The substitution of soybean meal in fish feeds is limited by its levels of lysine and methionine. Most soybean meals contain 2.9 percent lysine, while fishmeal has 4 to 5.6 percent of the basic amino acid. Soybean meals have 0.65 percent methionine, compared to a 1-2 percent content in fishmeal.
The supplementation of methionine hydroxy analog (MHA) and other amino acids in soybean-based trout diets can improve their nutritional values.
MHA supplementation study
The authors recently evaluated the effects of dietary MHA supplementation in soy-based diets on rainbow trout performance at the Hagerman Fish Culture Experiment Station at the University of Idaho in Hagerman, Idaho, USA.
Six diets were prepared using soy-bean meal supplemented with 0.48 percent lysine and 0, 0.055, 0.11, 0.165, 0.22 and 0.275 percent MHA (diets 3 to 8) to replace 50 percent of fishmeal (Table 1). In addition, a fishmeal-based reference diet (diet 1) and low-lysine diet (diet 2) were also used. All diets were formulated to be isonitrogenous and isocaloric. Diet 7, supplemented with 0.22 percent MHA, contained the same amount of methionine as diet 1.
Cheng, Experimental diet composition, Table 1
A total of 720 rainbow trout with an initial weight of 49.5 grams were randomly placed into 24, 150-liter fiberglass tanks at 30 fish per tank and three tanks per diet. The tanks were supplied with four liters per minute of untreated 14.5 degrees-C spring water. The fish were fed three times per day and six days per week to apparent satiation. Five fish from each tank were sacrificed and pooled for whole body analyses at the end of the experiment.

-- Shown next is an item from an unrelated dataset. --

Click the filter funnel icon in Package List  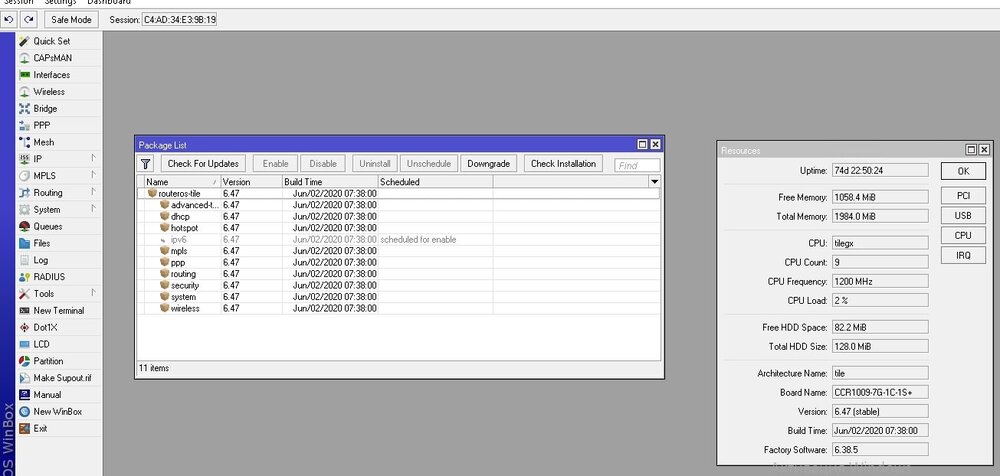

The growth and survival of rainbow trout fed the experimental diets for 49 days are presented in Table 2. Significant differences occurred in final fish weight, weight gain, and feed-conversion ratios (P < 0.05), but not survival (P = 0.4663). Fish fed the diet with 0.165 percent MHA supplementation grew faster than those fed the diets without lysine or MHA supplementation. Fish fed diet 6 also had lower feed conversion than those fed the diet with the highest MHA supplementation.

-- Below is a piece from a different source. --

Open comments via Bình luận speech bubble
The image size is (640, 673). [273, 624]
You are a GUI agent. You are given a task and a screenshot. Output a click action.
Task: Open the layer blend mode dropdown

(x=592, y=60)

Cheng, Performance of rainbow trout fed experimental diets, Table 2
|Diet 1||Diet 2||Diet 3||Diet 4||Diet 5||Diet 6||Diet 7||Diet 8||P Value|
|Initial weight (g)||49.3±0.4||49.4±0.5||49.5±0.7||49.5±0.7||49.4±0.6||49.5±0.8||49.4±0.5||49.4±0.5||1.0000|
|Final weight (g)||114.6±4.4ab||105.1±3.4b||106.8±4.3b||110.3±3.9ab||113.7±1.2ab||118.2±4.9a||110.5±5.6ab||107.7±5.0ab||0.0267|
|Weight gain (g)||65.3±4.6ab||55.8±3.0b||56.7±4.2b||60.8±3.9ab||64.3±1.1ab||68.8±4.3a||61.2±5.9ab||58.3±4.6ab||0.0183|
There were no significant differences in weight gain and feed conversion between fish fed the reference diet and those fed all other diets, indicating that soybean meal can be used in rainbow trout diets to replace 50 percent of fishmeal content. The MHA supplementation did not affect fish body composition.

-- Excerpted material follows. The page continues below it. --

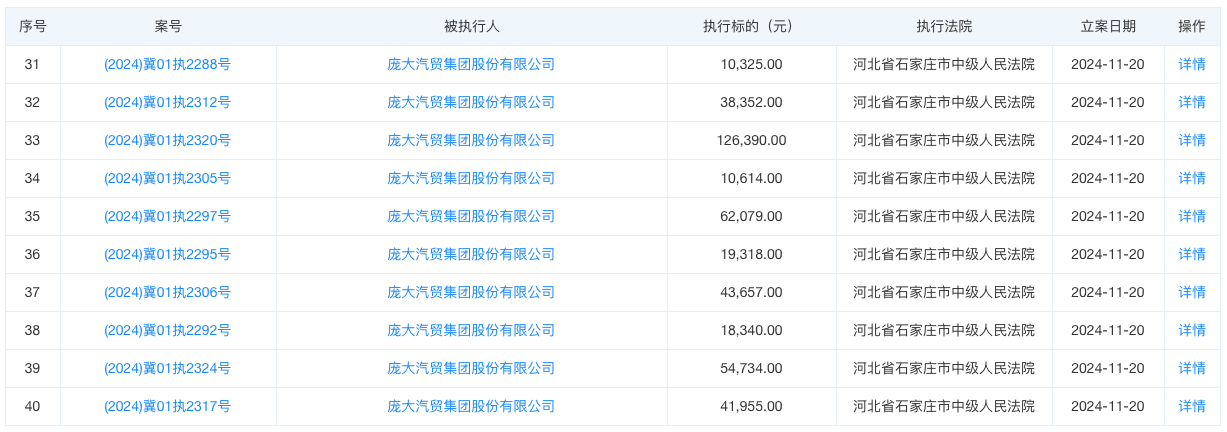Click 庞大汽贸集团股份有限公司 in row 32
Viewport: 1227px width, 432px height.
click(x=471, y=102)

MHA has been successfully used in poultry feeds in some studies, but most of the studies were not large enough to elucidate the optimum levels of MHA supplementation in animal feeds to optimize growth performance.
Results of this study suggested that appropriate MHA supplementation in trout diets using soybean meal as a 50 percent replacement for fishmeal can increase fish weight gain and improve feed conversion. Higher MHA levels did not improve fish performance further.